Reading text:
####################

Scientific classification
- Kingdom: Plantae
- Clade: Tracheophytes
- Clade: Angiosperms
- Clade: Eudicots
- Order: Saxifragales
- Family: Grossulariaceae
- Genus: Ribes
- Species: R. oxyacanthoides
- Binomial name: Ribes oxyacanthoides L. 1753
- Synonyms: Grossularia cognata (Greene) Coville & Britton; Ribes cognatum Greene; Ribes leucoderme A. Heller; Ribes non-scriptum (A.Berger) Standl.; Ribes setosum Lindl.; Ribes saximontanum E.E.Nelson;

= Ribes oxyacanthoides =

- Genus: Ribes
- Species: oxyacanthoides
- Authority: L. 1753
- Conservation status: G5
- Synonyms: Grossularia cognata (Greene) Coville & Britton, Ribes cognatum Greene, Ribes leucoderme A. Heller, Ribes non-scriptum (A.Berger) Standl., Ribes setosum Lindl., Ribes saximontanum E.E.Nelson

Species of flowering plant

Ribes oxyacanthoides is a North American species of gooseberry known by the common name Canadian gooseberry. Its various subspecies have common names of their own.

== Description ==
In general, this plant is a shrub growing 0.5 to 2 m in height. The ssp. hendersonii is sometimes smaller at maturity. The branches are covered in prickles and there are spines up to 1.3 cm long at stem nodes. The deciduous leaves are 0.5 to 1.5 cm wide, and smooth to glandular-hairy.

Flowers are solitary or borne in pairs or threes. They are white or pinkish in color. The fruit is a palatable berry up to 1.6 cm wide; it is reddish, greenish, purple, or black in color.

####################

[Dataset entries]
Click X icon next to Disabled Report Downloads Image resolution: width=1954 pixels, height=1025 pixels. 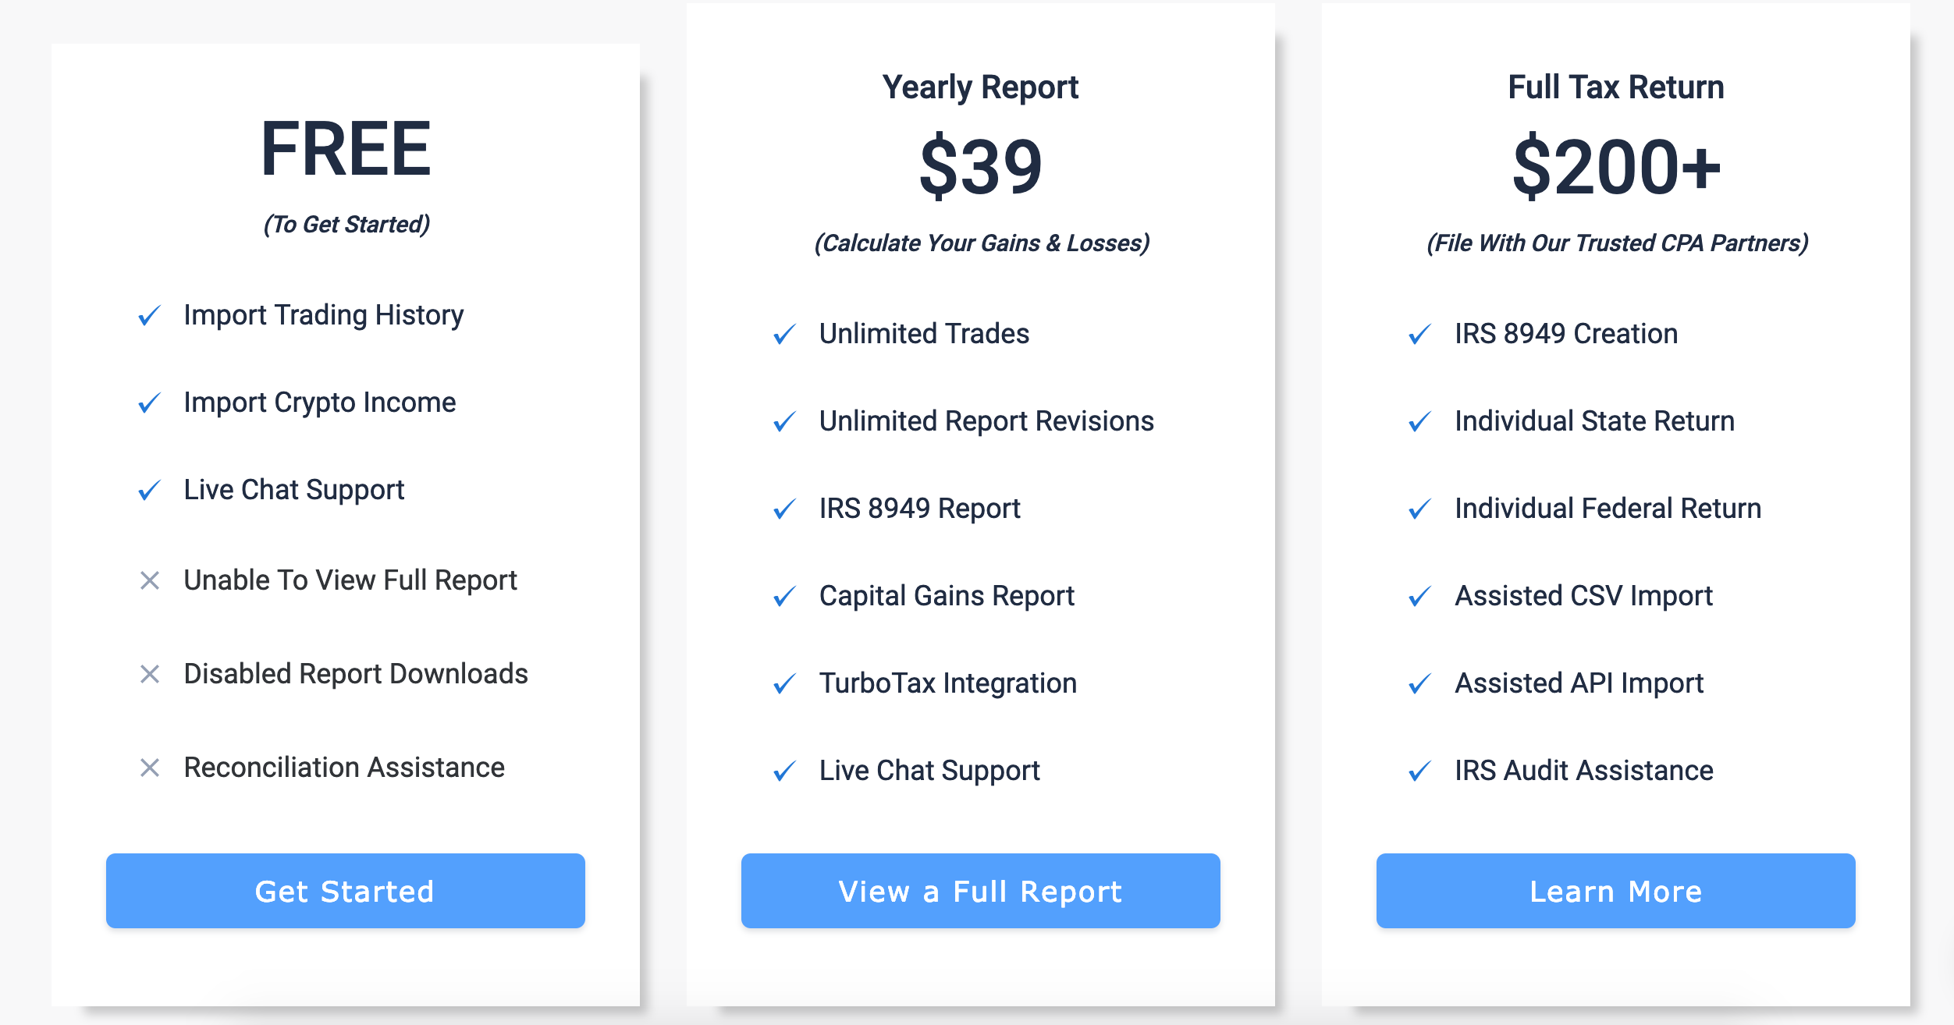pos(149,674)
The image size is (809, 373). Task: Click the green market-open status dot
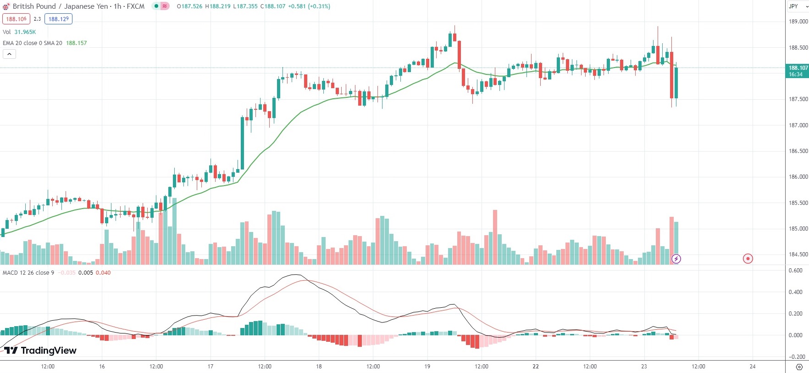tap(156, 6)
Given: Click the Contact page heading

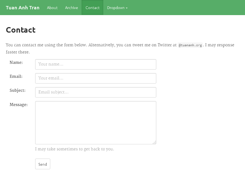Looking at the screenshot, I should pyautogui.click(x=20, y=30).
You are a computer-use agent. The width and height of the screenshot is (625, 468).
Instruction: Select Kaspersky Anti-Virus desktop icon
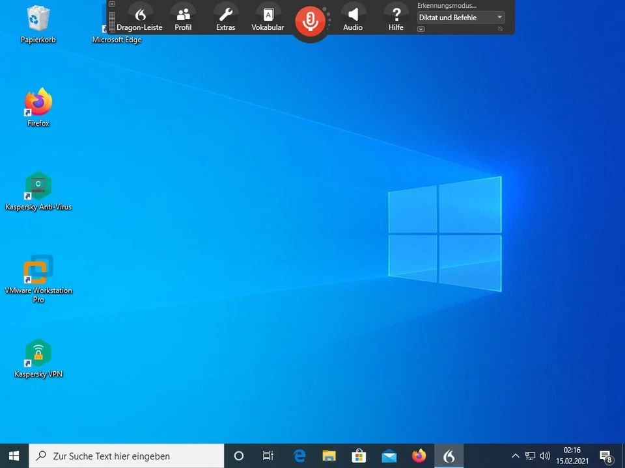(x=38, y=191)
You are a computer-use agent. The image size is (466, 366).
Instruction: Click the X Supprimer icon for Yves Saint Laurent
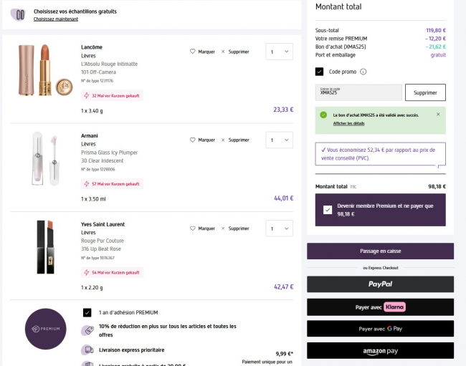(223, 228)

####################

What to do:
A: According to the Canadian gooseberry passage, how long can the spines at the stem nodes grow?
B: Proceed with the Canadian gooseberry passage, picking up after its final sentence.
The listing is separate material, unconnected to the Canadian gooseberry passage.

Exercise answers:
A: Up to 1.3 cm long.

B:
== Subspecies ==
Subspecies include:
- R. o. ssp. cognatum (Umatilla gooseberry, stream currant) – Pacific Northwest
- R. o. ssp. hendersonii (Henderson's gooseberry) – Idaho, Montana, and Nevada
- R. o. ssp. irriguum (Idaho gooseberry, inland black gooseberry) – Pacific Northwest
- R. o. ssp. oxyacanthoides (northern gooseberry) – from Alaska to Newfoundland
- R. o. ssp. setosum (inland gooseberry, Missouri gooseberry) – Rocky Mountains and adjacent regions

The subspecies were previously considered to be five separate species of plant. They intergrade in some regions. These subspecies are sometimes called varieties.

== Distribution and habitat ==
The shrub is native to North America, where it occurs in Alaska through much of Canada and the western and north-central United States.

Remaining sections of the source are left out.